This logistics business just announced it would acquire UX Specialized Logistics, a leading North American provider of last mile logistics services for major retail chains and e-commerce companies, from Seacoast Capital, for approximately $59 million. Last year, revenue and adjusted EBITDA for UX was $113.2 million and $8.2 million, respectively.

XPO...

This logistics business just announced it would acquire UX Specialized Logistics, a leading North American provider of last mile logistics services for major retail chains and e-commerce companies, from Seacoast Capital, for approximately $59 million. Last year, revenue and adjusted EBITDA for UX was $113.2 million and $8.2 million, respectively.

XPO Logistics (XPO)

from Cabot Stock of the Month

Bradley Jacobs’ first major achievement was the consolidation of small garbage collectors under the umbrella of United Waste Systems. In 1992, Jacobs took the company public, raising $41 million, and in August 1997, after having made 200 acquisitions, the company was sold to USA Waste Services Inc. for over $2 billion.

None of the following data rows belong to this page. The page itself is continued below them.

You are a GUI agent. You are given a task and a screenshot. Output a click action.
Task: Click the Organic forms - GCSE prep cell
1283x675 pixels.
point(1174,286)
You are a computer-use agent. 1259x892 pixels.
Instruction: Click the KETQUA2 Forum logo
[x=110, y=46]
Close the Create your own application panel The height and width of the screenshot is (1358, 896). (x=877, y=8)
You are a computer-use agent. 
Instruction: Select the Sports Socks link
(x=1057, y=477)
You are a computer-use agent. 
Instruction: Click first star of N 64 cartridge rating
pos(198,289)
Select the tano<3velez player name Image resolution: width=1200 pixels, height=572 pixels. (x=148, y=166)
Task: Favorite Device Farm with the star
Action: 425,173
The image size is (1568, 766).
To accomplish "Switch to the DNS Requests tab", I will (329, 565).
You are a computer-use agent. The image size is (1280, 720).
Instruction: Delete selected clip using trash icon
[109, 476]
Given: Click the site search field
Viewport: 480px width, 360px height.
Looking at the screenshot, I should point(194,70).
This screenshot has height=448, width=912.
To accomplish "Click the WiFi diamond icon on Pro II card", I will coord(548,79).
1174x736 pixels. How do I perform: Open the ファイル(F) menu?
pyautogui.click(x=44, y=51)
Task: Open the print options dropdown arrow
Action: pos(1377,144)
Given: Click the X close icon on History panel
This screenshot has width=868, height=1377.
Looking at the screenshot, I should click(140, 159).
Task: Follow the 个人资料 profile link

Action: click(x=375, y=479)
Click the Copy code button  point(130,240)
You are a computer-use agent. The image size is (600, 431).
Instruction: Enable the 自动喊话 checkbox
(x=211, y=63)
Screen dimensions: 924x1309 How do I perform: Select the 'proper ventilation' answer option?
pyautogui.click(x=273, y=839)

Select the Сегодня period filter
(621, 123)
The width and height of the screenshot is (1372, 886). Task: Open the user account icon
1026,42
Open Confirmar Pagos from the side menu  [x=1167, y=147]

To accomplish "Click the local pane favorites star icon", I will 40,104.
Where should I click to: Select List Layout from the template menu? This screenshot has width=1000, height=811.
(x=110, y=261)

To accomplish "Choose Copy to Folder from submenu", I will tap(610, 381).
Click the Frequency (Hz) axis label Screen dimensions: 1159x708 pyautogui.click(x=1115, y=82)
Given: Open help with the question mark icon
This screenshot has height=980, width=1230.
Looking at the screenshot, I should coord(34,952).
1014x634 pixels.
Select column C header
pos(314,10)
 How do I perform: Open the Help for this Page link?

Act two was in the rental industry, where in October 1997, Jacobs began consolidating small equipment rental dealers under the umbrella of U.S. Rentals. Ten years later the company went public, and in 1998, United Rentals acquired U.S. Rentals for about $1.2 billion, creating the largest equipment rental company in North America. Jacobs stepped down as CEO in 2003 and as chairman and director in August 2007, and today United Rentals (URI) is doing fine without him, helmed by capable professionals.

Act three, and the one that’s ongoing, is Jacobs’ consolidation of the transportation logistics industry. It began in 2011, when he took the reins of XPO Logistics (XPO) after he and partners invested $150 million in the company. At the time, only 15% of trucking was outsourced to third-party brokers and inefficiency was rife; it was almost as if the hugely fragmented industry was just waiting for someone with Jacobs’ skills.

Today, XPO is not only one of the fastest growing providers of transportation logistics services in North America, it’s also the third largest freight brokerage firm, the third largest provider of intermodal services, the largest provider of last mile logistics for heavy goods and the largest manager of expedited shipments.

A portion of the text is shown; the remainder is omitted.